= REQUIRED WORK =
Please repeat the lines below, exactly and only, from the one that holds "Given: Toggle bottom" through the one that holds "Toggle Block dangerous".

TASK INPUT section start

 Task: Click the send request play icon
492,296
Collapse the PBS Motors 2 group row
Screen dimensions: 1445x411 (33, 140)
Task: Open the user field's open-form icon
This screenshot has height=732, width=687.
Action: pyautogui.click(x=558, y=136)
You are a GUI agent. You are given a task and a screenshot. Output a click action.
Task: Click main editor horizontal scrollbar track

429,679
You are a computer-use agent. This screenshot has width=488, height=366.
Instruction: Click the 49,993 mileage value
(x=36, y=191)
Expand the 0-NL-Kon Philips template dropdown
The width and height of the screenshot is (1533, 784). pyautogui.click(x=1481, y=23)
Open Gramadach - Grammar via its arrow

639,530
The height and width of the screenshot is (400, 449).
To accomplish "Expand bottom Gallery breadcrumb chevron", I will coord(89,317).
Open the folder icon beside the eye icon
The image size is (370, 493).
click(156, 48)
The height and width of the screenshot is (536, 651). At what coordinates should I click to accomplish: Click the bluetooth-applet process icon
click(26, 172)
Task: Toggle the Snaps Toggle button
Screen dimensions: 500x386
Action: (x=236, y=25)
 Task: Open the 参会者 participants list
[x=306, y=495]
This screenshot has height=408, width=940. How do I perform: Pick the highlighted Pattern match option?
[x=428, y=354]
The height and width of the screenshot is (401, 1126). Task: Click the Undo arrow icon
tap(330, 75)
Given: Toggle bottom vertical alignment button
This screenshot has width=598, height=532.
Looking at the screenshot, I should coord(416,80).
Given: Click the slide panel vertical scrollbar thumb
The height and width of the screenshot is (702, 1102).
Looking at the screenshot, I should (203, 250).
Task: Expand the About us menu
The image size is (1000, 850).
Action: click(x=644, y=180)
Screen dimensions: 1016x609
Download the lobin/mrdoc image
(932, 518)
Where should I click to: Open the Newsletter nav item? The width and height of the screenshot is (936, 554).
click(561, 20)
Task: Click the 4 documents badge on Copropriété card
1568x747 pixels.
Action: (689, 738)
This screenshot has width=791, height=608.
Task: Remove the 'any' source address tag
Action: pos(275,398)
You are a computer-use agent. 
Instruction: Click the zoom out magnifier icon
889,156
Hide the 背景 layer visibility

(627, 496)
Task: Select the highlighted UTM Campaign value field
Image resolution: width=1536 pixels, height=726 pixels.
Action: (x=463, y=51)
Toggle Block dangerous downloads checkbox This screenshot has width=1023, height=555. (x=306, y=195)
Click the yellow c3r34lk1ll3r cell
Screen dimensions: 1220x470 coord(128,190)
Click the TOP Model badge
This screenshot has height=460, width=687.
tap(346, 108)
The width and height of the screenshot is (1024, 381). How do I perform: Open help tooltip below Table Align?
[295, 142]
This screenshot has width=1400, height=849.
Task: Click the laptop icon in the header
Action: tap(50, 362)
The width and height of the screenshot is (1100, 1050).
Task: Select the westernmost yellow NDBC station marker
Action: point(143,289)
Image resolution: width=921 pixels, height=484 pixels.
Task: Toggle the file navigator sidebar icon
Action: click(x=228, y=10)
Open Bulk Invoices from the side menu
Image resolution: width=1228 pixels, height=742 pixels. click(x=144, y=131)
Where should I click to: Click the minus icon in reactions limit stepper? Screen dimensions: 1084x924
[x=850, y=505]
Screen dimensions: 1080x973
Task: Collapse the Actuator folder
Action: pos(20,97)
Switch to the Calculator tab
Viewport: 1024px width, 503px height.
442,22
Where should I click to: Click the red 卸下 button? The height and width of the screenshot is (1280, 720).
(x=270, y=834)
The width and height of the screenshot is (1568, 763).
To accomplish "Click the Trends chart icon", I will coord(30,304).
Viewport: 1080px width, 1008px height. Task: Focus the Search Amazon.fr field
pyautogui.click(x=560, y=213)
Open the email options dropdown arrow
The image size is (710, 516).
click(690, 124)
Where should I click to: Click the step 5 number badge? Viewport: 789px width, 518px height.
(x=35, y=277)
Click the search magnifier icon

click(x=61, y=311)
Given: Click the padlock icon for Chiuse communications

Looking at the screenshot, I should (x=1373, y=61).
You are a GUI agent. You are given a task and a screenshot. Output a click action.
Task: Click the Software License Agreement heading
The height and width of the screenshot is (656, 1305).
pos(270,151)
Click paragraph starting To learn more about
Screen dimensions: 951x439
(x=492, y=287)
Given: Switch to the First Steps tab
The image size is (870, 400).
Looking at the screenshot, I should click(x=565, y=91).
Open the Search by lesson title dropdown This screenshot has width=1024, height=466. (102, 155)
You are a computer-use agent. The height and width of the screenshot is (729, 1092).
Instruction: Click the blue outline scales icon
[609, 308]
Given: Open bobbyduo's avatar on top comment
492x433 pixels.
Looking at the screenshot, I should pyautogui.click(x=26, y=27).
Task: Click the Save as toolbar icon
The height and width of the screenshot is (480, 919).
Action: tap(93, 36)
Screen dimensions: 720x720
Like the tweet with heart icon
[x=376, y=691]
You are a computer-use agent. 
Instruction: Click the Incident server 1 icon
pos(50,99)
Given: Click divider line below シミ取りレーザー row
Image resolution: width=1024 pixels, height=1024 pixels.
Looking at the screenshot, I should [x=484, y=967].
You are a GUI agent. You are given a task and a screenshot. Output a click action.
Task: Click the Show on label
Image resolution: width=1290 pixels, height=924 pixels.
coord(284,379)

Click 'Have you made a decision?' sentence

TASK INPUT section end

= SOLUTION TO THIS EXERCISE =
Given: Toggle bottom vertical alignment button
This screenshot has width=598, height=532.
Looking at the screenshot, I should coord(416,80).
Given: Click the slide panel vertical scrollbar thumb
The height and width of the screenshot is (702, 1102).
Looking at the screenshot, I should (203, 250).
Task: Expand the About us menu
The image size is (1000, 850).
Action: click(x=644, y=180)
Screen dimensions: 1016x609
Download the lobin/mrdoc image
(932, 518)
Where should I click to: Open the Newsletter nav item? The width and height of the screenshot is (936, 554).
click(561, 20)
Task: Click the 4 documents badge on Copropriété card
1568x747 pixels.
Action: (689, 738)
This screenshot has width=791, height=608.
Task: Remove the 'any' source address tag
Action: pos(275,398)
You are a computer-use agent. 
Instruction: Click the zoom out magnifier icon
889,156
Hide the 背景 layer visibility

(627, 496)
Task: Select the highlighted UTM Campaign value field
Image resolution: width=1536 pixels, height=726 pixels.
Action: (x=463, y=51)
Toggle Block dangerous downloads checkbox This screenshot has width=1023, height=555. (x=306, y=195)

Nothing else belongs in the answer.